By Rodrique Ngowi
ASSOCIATED PRESS WRITER
BOSTON (AP) A Swiss-owned concrete supplier for Massachusetts’ massive, troubled commuter tunnel system has agreed to pay a $50 million settlement to end investigations into whether it supplied inferior concrete to the project, which was the site of a collapse that killed a woman, authorities announced July 27.
In addition to the fine, Aggregate Industries NE Inc. agreed to plead guilty to a criminal charge of conspiracy to defraud the federal government. Problems with the epoxy securing tons of ceiling panels, not faulty concrete, is believed to be the cause of the collapse.
Six employees of Aggregate, which supplied concrete used in tunnels and roadways in the so-called Big Dig project, were indicted last year on federal charges that they falsified records to hide the substandard quality of 5,000 truckloads of concrete.
The company itself was not charged, but prosecutors at the time said their investigations were continuing.
The indictment charged the men with recycling concrete that was too old or did not meet contract conditions and, in some cases, double-billing for the loads. The company was paid $105 million for 135,000 truckloads of concrete, and more than 5,700 did not meet specifications, according to the indictment.

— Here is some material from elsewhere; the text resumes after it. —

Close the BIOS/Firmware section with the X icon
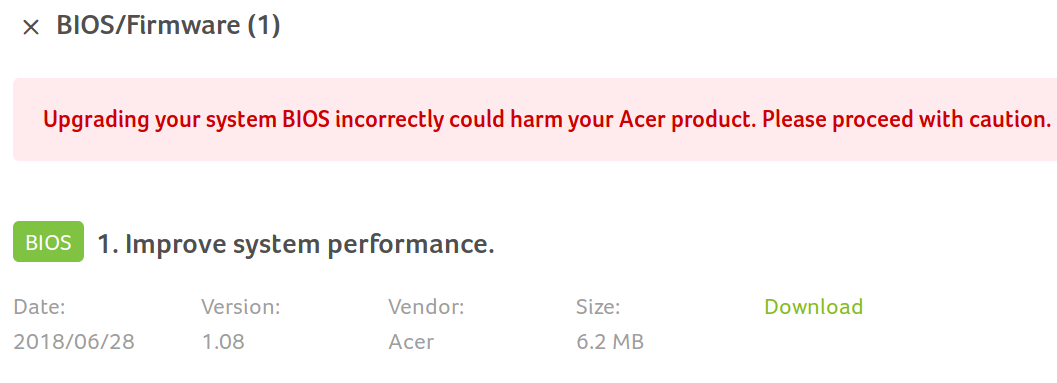pos(31,27)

The settlement announced July 27 will end the case against Aggregate, which has since been bought by Holcim Ltd., a concrete company based in Switzerland. The six employees still await trials on charges of conspiracy to defraud the government, making false statements and mail fraud.
Under the plea agreement, Aggregate will pay $42 million to settle the civil investigation and $8 million in criminal fines.
The company will pay $27 million for a fund that will be used to pay for future maintenance and repair costs on the project. The other $15 million will be divided by the state and federal government.
Under the agreement, Aggregate also will sell its largest asphalt plant in Boston and pay for an independent monitor who will track its compliance with state and federal laws and regulations. The company also agreed to provide up to $75 million in insurance coverage for potential structural maintenance costs and pay $500,000 to federal and state highway officials to conduct regular checks on locations where they suspect substandard concrete was poured.
The $75 million maintenance commitment will expire after 30 years. If inspections unearth new defects beyond that, Aggregate will be responsible for it, said the company’s attorney, Robert Popeo.
The agreement allows Aggregate to avoid debarment by the Federal Highway Administration, which will allow the company to continue to receive federal and state highway contracts.
“Today’s effort is an extremely good result,’’ state Attorney General Martha Coakley said.
The settlement was crafted over two years, and the government agreed to the settlement after the concrete met the specifications for strength, durability and porosity, Popeo said.
“But it wasn’t a walkaway, as you know, it came with a criminal penalty and it came with a substantial civil penalty,’’ Popeo said. “The company is glad to have it behind it.’’
The case was investigated by state and federal officials after a whistleblower who worked on the Big Dig filed a lawsuit in 2005.
Meanwhile, state and federal prosecutors were determining whether to file criminal charges against or settle with various Big Dig contractors in the tunnel ceiling collapse in July 2006 that killed 39-year-old Milena Del Valle.
Popeo said Aggregate did not supply concrete in that area and was not involved in the civil and criminal investigations.